Short task: In the passage on Robin Hood hashing below, retype the part starting with "Robin Hood to" and going on through "is this better?".

Document passage:
•••••

To improve cache performance, people started to throw out bad ideas. One bad idea that kind of worked was, if this slot is occupied, just take the next one! If the next one is taken, just take the next next one! This is called linear probing, and is pretty commonly used. Now we solved the caching problem because we’re only accessing nearby memory slots, our programs now run a lot faster. Why is this bad? Well, it turns out as the table gets filled up, the probe count can get really high. Probe count is how many spots need to be checked before an an item is found, or how far away the item is from where it should be. Imagine out of 5 spots, the first 3 are occupied. Then, the next insertion has a 60% chance of collision. If it does collide, the probe count is on average 2 (probe count = 3 if the hashed index is the first slot, 2 if second, and 1 if third). And after a collision, the size of the occupied segment increases by one, making the next insertion even worse.

Robin Hood to the Rescue

This brings us to Robin Hood hashing. It is actually very similar to linear probing, but with one simple trick. Say in the example above, we have item A sitting at slot 1, B at 2, C at 3 like this: [A B C _ _] and we have another collision trying to insert D at slot 1. Instead of placing D like [A B C D _], we arrange them as [A D B C _], then the probe count would be [0 1 1 1 _] instead of [0 0 0 3 _]. Now there are two things to understand: (1) What exactly happened? (2) Why is this better?

To answer (1), imagine we’re inserting D to slot 1. We see that A is there, then just like linear probing, we move on. Now B is there with probe count 0, while D already has probe count 1. That’s not fair! How dare you have a lower probe count than I do! So D kicks out B, and now B has to find a place to live. It looks at C and yells and kick C out, now C has to find a place, which happens to be slot 4. In other words, during probing, if the current item has a lower probe count, it is swapped out and probing continues.

•••••

(Dataset items)

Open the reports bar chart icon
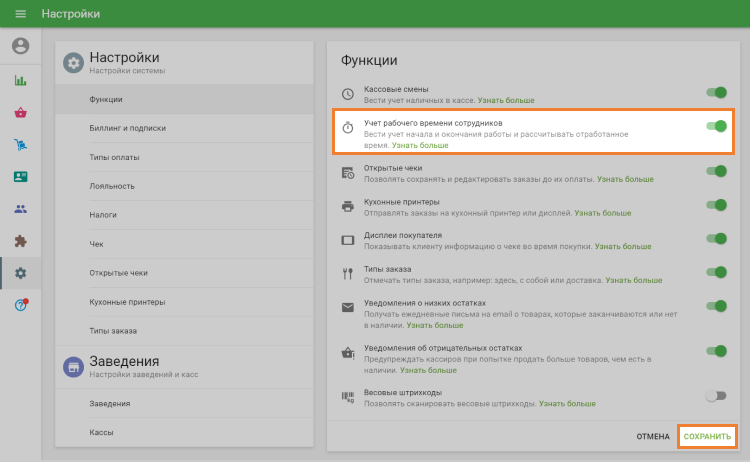[x=20, y=81]
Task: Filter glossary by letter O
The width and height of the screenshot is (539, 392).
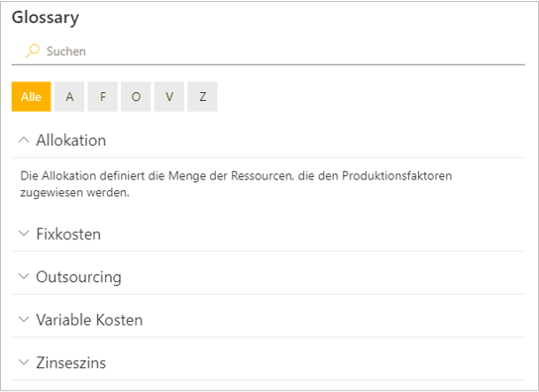Action: 136,97

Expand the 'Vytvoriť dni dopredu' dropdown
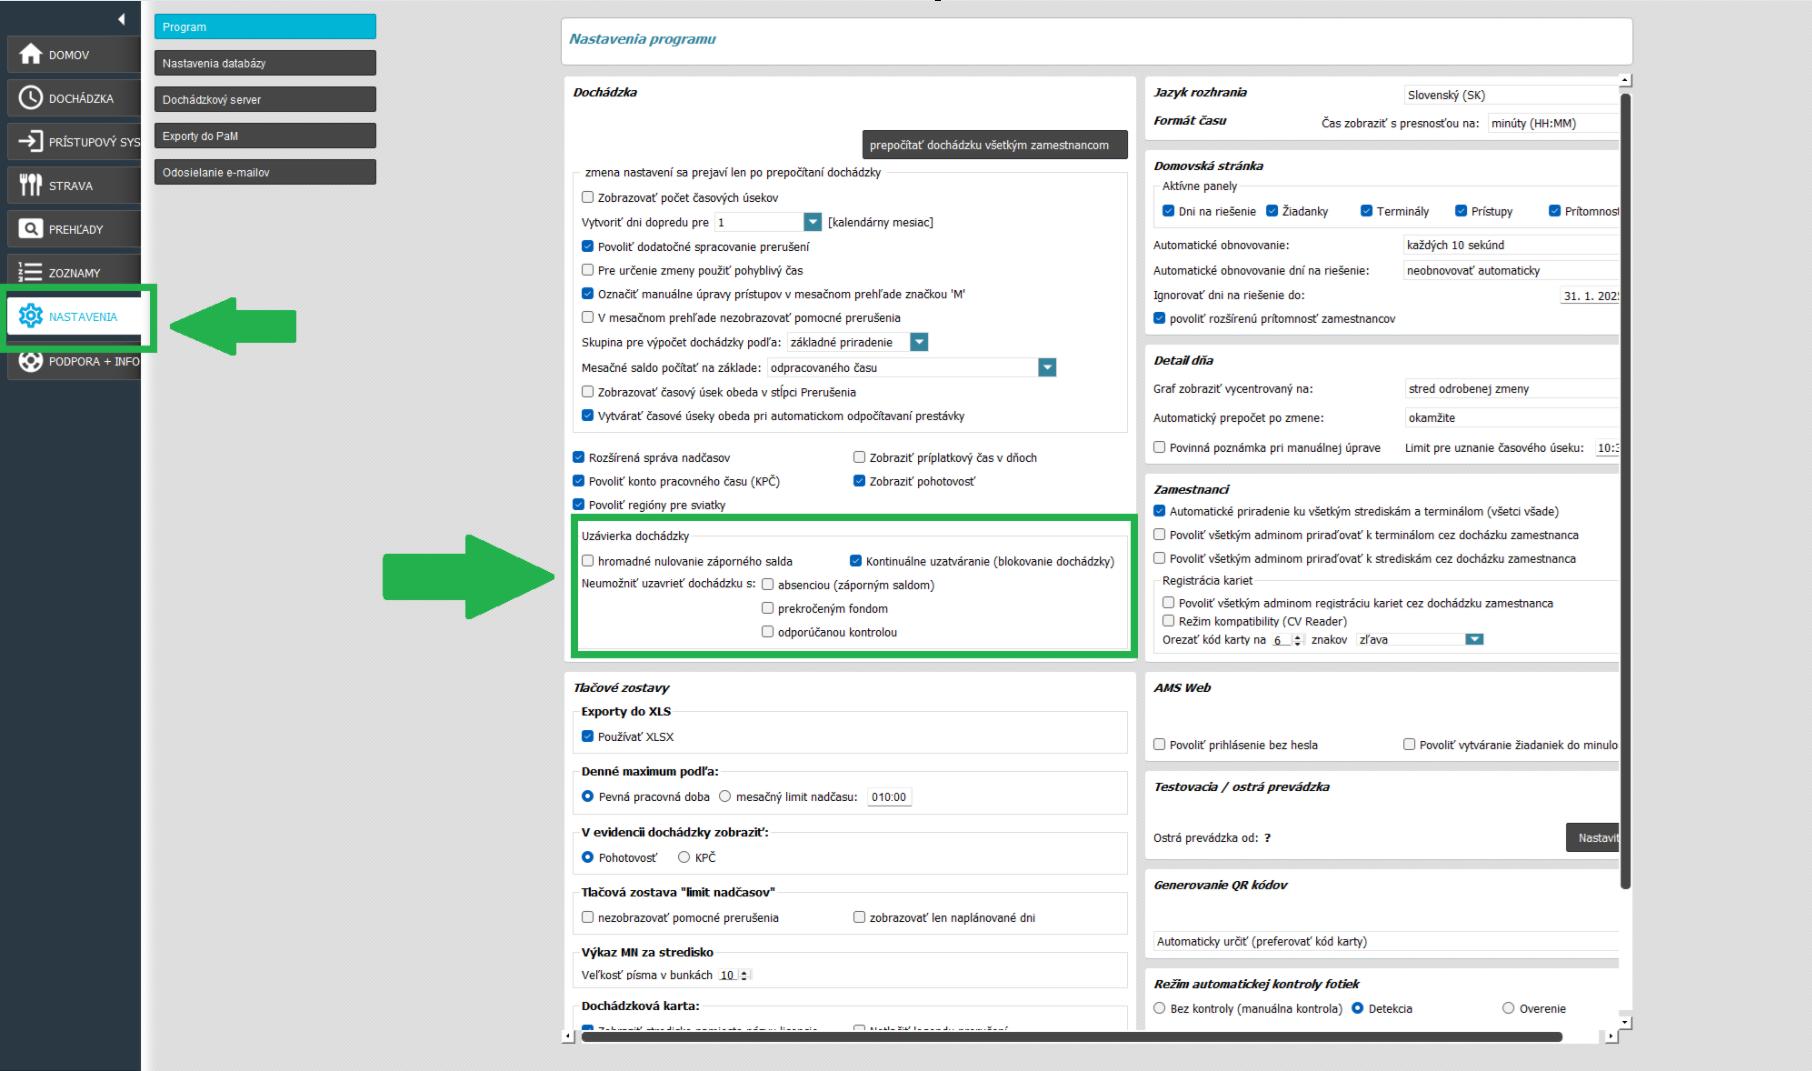pos(812,222)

•••••

Completed exercise:
Robin Hood to the Rescue

This brings us to Robin Hood hashing. It is actually very similar to linear probing, but with one simple trick. Say in the example above, we have item A sitting at slot 1, B at 2, C at 3 like this: [A B C _ _] and we have another collision trying to insert D at slot 1. Instead of placing D like [A B C D _], we arrange them as [A D B C _], then the probe count would be [0 1 1 1 _] instead of [0 0 0 3 _]. Now there are two things to understand: (1) What exactly happened? (2) Why is this better?